Typically, the residents of Chaco Canyon built Great Houses which included room blocks with spaces for living quarters, storage, towers and family or clan kivas; a large plaza with areas for food preparation, work and ceremony; and a community kiva, or “Great Kiva,” or semisubterranean ceremonial chamber, with features for community activities and ceremonies.
The almost perfectly D-shaped Pueblo Bonito, apparently the largest, perhaps the most architecturally elegant, and certainly the most celebrated of the eleven Chaco Canyon Great Houses, stood five stories in height along its back perimeter rooms.
The principal community planners of the Chaco Canyon Great Houses aligned their structures with cardinal directions or with celestial events. The principal axes of Pueblo Bonito, for example, point almost exactly in the cardinal directions. More astonishing, according to researchers from the University of Colorado, axes of other Great Houses appear to be aligned with “lunar standstills,” the point when the moon makes its northernmost ascension over the earth’s horizon—an event which only occurs every 18.61 years.
The Mesa Verde Anasazi people, who approached a cultural crest at about the time the Chacoan people began their decline, faced different circumstances in the planning, design and construction of their multi-storied, multi-room communities within the higher and colder ranges of southwestern Colorado and southeastern Utah.

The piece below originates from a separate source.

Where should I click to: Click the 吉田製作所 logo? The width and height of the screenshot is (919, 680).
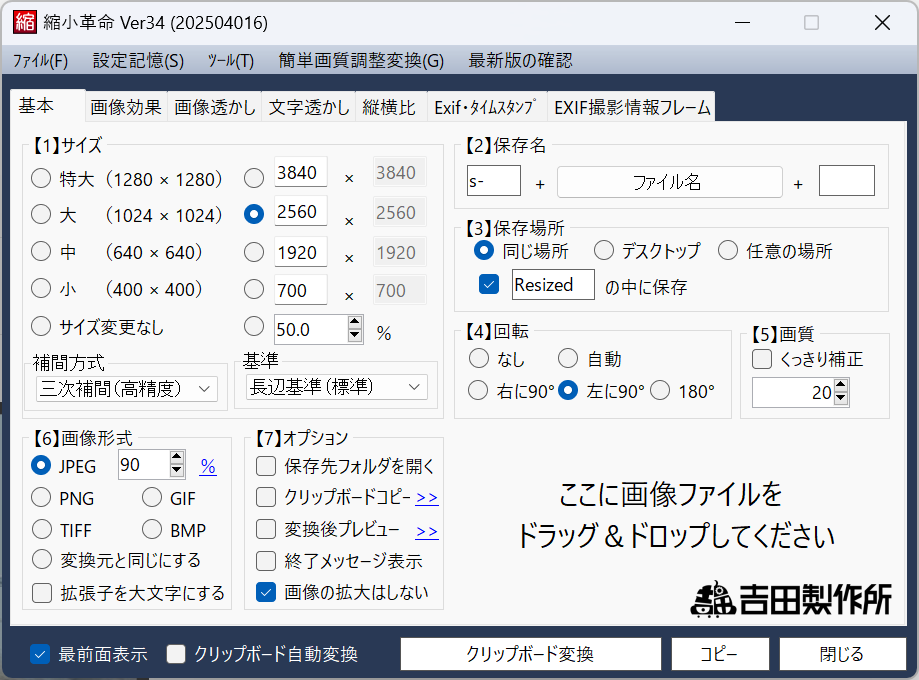pyautogui.click(x=790, y=598)
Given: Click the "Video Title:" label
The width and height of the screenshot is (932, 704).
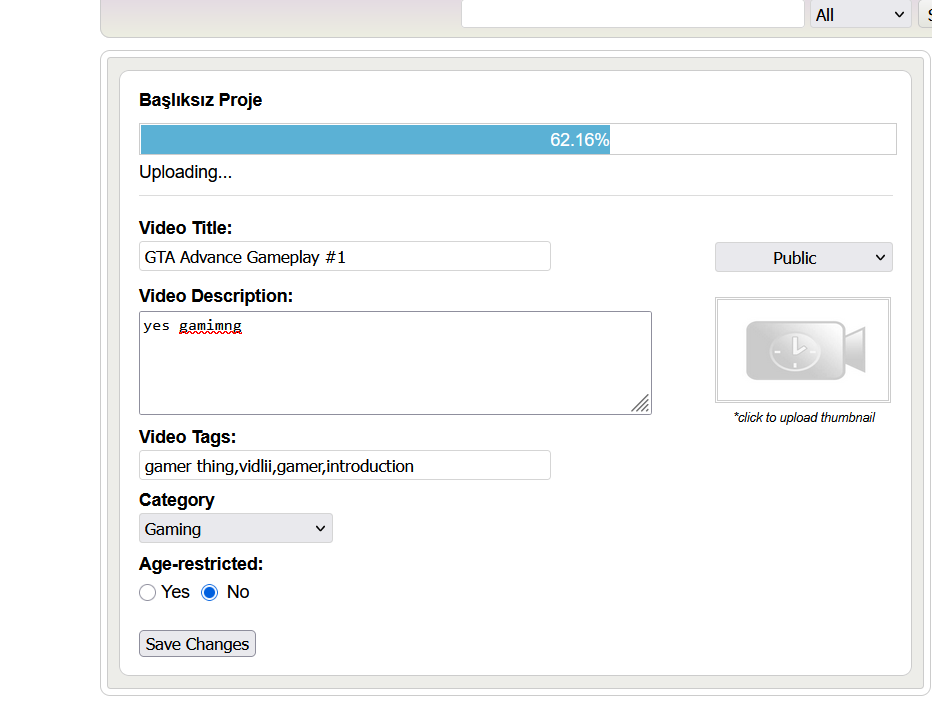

Embraced by stone canyon alcoves, the Mesa Verde cliff dwellers built smaller and more intimate living and storage room blocks than those of the Chaco Canyon Great Houses. In fact, in some pueblos, the Mesa Verdans could scarcely stand erect beneath their low roofs. They punctuated their Great Houses with towers, with both square and circular floor plans, which rose above the surrounding room blocks.
During the same time period, at Hovenweep, in the arid sage, grass and canyon country of southeastern Utah, people of the Mesa Verde branch of the Anasazi built pueblo complexes at the heads of shallow canyons fed by springs. Like the cliff dwellers to the east, the Hovenweep groups built their room blocks and kivas of shaped sandstone blocks. Unlike the cliff dwellers or the Chacoans, however, the Hovenweep people did not built Great Kivas. Rather, they built what, apparently, were ceremonial towers, some of the most strange and distinctive in the region.
In the southwestern reaches of the Colorado Plateau, primarily in northern Arizona, the Anasazi branch called the Kayenta arrived late to the cultural cresting. The Kayenta people built the cliff dwellings known as Betatakin and Keet Seel in towering alcoves in Tsegi Canyon, in northeastern Arizona.
In the middle of the 12th century, the Kayenta Anasazi began building multi-storied, multi-room pueblos in the alcoves of the majestic 1000-foot high sandstone walls of Canyon de Chelly and its branch Canyon del Muerto. Like the builders of Betatakin and Keet Seel, the Canyons de Chelly and del Muerto residents built a few small kivas. They built perhaps one Great Kiva, a rectangular roofless structure, near the ruin called Mummy Cave, and they built three Great Kivas at a ceremonial center isolated from the cliff dwellings.
The relatively late cliff dwellings of the canyons spoke of the restlessness, movement and cultural stirring across the lands of the Anasazi. In the long-abandoned walls, archaeologists have found the refined masonry of the Chaco Anasazi, for instance, at the ruin called White House; a classic tower of the Mesa Verde Anasazi, at Mummy Cave; and the trademark stonework of the Kayenta, at various sites.